As mentioned, need help with the splashback!!!

----------


## Cecile

I caught your post over on the other forum, and responded: 
"Your splashback can either be a huge feature, or blend in with the  rest of the kitchen colour theme.  If you want a visual punch, use the  red tiles.  Tiles are cheap enough that you can change them in a few  years if you get tired of them. 
To tone in with the cabinets and benchtop, had you considered using  the benchtop material up the wall?  It will give a nice clean continuous  line and is not expensive.  Stainless steel will also look good, and I  think you need it behind your cooktop anyway if you're not using tiles.  
Personally, I'm not a fan of glass splashbacks.  Overall I think they  have been done to death and at $300+ per square metre, I can think of  many more things to spend my money on." 
I love that you've got drawers on both sides of the breakfast bar.  And just a FYI, your "disgusting" kitchen is ten times better than what we are using, which is 60+ years old.   
You've done a great job.

----------


## METRIX

I would use stainless behind your cooktop, and some nice mosaic on the rest. 
Question, why was the benchtop so expensive ? 
An observation with the cooktop, was there no other option but to put it in the corner, this is the last place I would put one, as they are very difficult to use the two burners on the right side with anything other than a small pot, and the handles will clash with the other burners. 
I noticed the original kitchen had a small cupboard next to the wall probably because of the reason above.

----------


## Craggles

> I would use stainless behind your cooktop, and some nice mosaic on the rest. 
> Question, why was the benchtop so expensive ? 
> An observation with the cooktop, was there no other option but to put it in the corner, this is the last place I would put one, as they are very difficult to use the two burners on the right side with anything other than a small pot, and the handles will clash with the other burners. 
> I noticed the original kitchen had a small cupboard next to the wall probably because of the reason above.
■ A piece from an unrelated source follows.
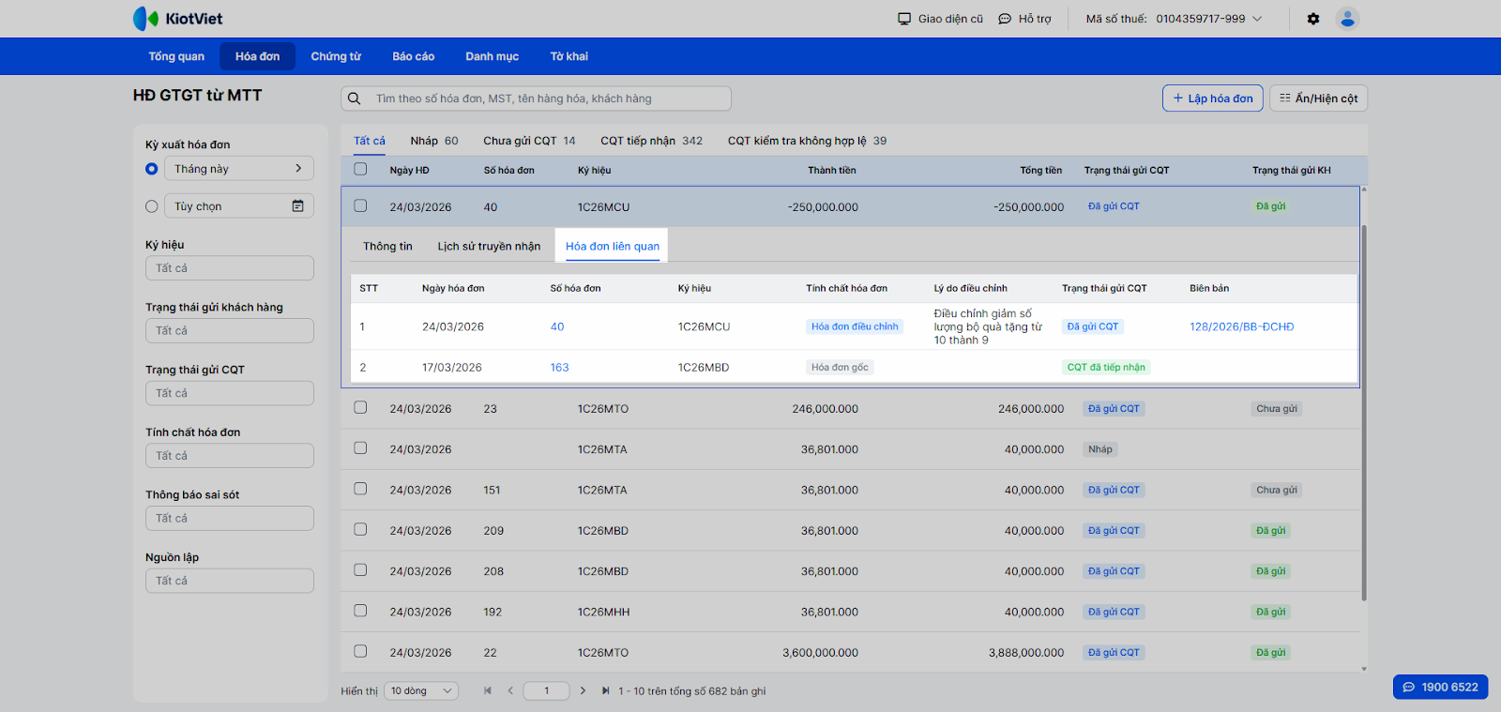Switch to the Lịch sử truyền nhận tab
This screenshot has height=712, width=1501.
pos(489,247)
  The benchtop isnt that expensive for Perth, Australia. 
The stove top isnt right in the corner, it's in the same position as the previous one, the pictures i've uploaded dont look that way but it's missing a cover panel next to the oven. It's not an ideal location but to minimise cost we essentially just replaced appliances rather than move them. I did go with a stove top though that had the knobs on the right hand side rather than along the front, so in actual fact the burners are now further away from the wall than they were previously. 
Again not ideal but still an improvement over what we had.

----------


## METRIX

> The benchtop isnt that expensive for Perth, Australia. 
> The stove top isnt right in the corner, it's in the same position as the previous one, the pictures i've uploaded dont look that way but it's missing a cover panel next to the oven. It's not an ideal location but to minimise cost we essentially just replaced appliances rather than move them. I did go with a stove top though that had the knobs on the right hand side rather than along the front, so in actual fact the burners are now further away from the wall than they were previously. 
> Again not ideal but still an improvement over what we had.
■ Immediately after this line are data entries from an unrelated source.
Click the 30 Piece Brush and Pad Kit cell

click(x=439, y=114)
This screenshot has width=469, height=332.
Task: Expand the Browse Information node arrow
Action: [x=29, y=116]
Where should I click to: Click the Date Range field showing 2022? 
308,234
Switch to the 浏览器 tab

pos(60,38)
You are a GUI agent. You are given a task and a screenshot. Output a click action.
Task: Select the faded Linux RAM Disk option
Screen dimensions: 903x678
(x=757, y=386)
  Gee, I should open shop in Perth if that's regular price, I would make a killing  :Biggrin: .
Kitchern looks good though, and the benchtop looks great in gloss.

----------


## Floop

I'd go with a simple white tiled splashback, and add colour into the room with appliances and decor, there are some really bright and bold coloured appliances out there at the moment.  That way the colour you add in will really pop and you won't be tied into one style forever.   
You have an overwhelming amount of grey/silver in the kitchen at the moment so I'd personally avoid a S/S splashback anywhere, or running the benchtop finish up the walls.  I'd avoid any more S/S appliances too. 
You need to add a bit of vibrancy in the room, and while a coloured splashback can be one way to do it, you have to ensure it will compliment the undertone in your benchtop.  I can't tell exactly what colour it is from the photos, but if you use the wrong colour it's a quick way to make your benchtop look old and drab.  If you kept to a simple (and budget friendly) white tiled splashback, then you have a fantastic base to work off.  Adding bright red/blue/yellow/orange/whatever appliances and decorative items will give your kitchen a bit of life, make it nice and punchy and bright but still gives you the option to change things up in the future.

----------


## Craggles

> I'd go with a simple white tiled splashback, and add colour into the room with appliances and decor, there are some really bright and bold coloured appliances out there at the moment. That way the colour you add in will really pop and you won't be tied into one style forever.  
> You have an overwhelming amount of grey/silver in the kitchen at the moment so I'd personally avoid a S/S splashback anywhere, or running the benchtop finish up the walls. I'd avoid any more S/S appliances too.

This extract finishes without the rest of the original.